▸ **Text to read**:
— Begin —

The village’s use of septic systems deterred many developers and residents alike from coming to the village, Verkuilen said, adding that he believes the municipal sewer lines will make Pleasant Plains more attractive to businesses and families.

Now that the installation is complete, a new 60-lot south-side subdivision is expected to go up. The village also has annexed about 160 acres north of Pleasant Plains High School and is looking for a developer.

As a former resident of Pleasant Plains, let me say that the worst part of living there wasn’t the septic systems (we never had any problem with ours). Rather, it was the distance from Springfield where both Mrs. TEH and I worked. And shopped. And ate out. And about everything else except sleep.

When we moved into Springfield, gas prices were half of what they are now, but I calculated at the time that our savings in transportation costs would go a very long way in offsetting the cost of the more expensive house we bought on Springfield’s west side.

— End —

▸ **Stored data**:
— Begin —

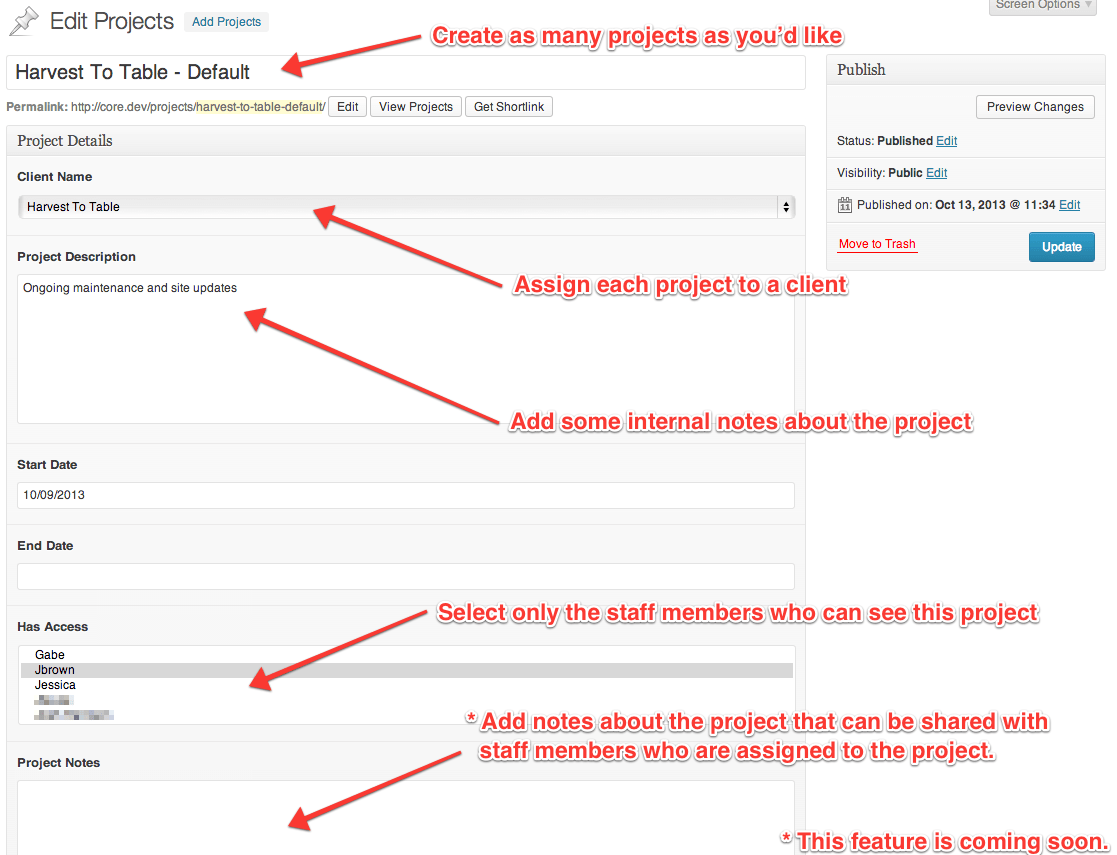Open the Screen Options dropdown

— End —

▸ **Objectives**:
1. Please translate this sentence from the Pleasant Plains text into Spanish: "The village also has annexed about 160 acres north of Pleasant Plains High School and is looking for a developer."
2. According to the Pleasant Plains text, how many lots will the new south-side subdivision have?
3. Write the next part of the Pleasant Plains text, starting right after its last sentence.
The material above comes from a separate source.

▸ **In response**:
1. El pueblo también ha anexado unos 160 acres al norte de Pleasant Plains High School y está buscando un urbanizador.

2. 60 lots.

3.
While Plains is a nice, quiet, safe place to live, it’s kind of out there and not near anywhere you want to go. And to get to Springfield, you have to take the two-lane Route 125/97 which is one solid line of cars during the morning and evening work commutes. It’s not a bad road otherwise, especially if you like deer.

Maybe I’m wrong; sewers will attract people to live and set up businesses in Plains. But I’m betting it won’t make a big difference. Meanwhile, congrats to the citizens of the community for gaining a worry-free flush lifestyle.

1 comment:

ThirtyWhat said...

I lived in Salisbury for years ... went to school in Plains. The sewer, or lack thereof, wasn't really the problem.

I agree with you, it's the drive. You really have to plan ahead ... pick up things on your way out of town. Cause there's no way you're driving BACK into Springfield to get a pizza at 7:00.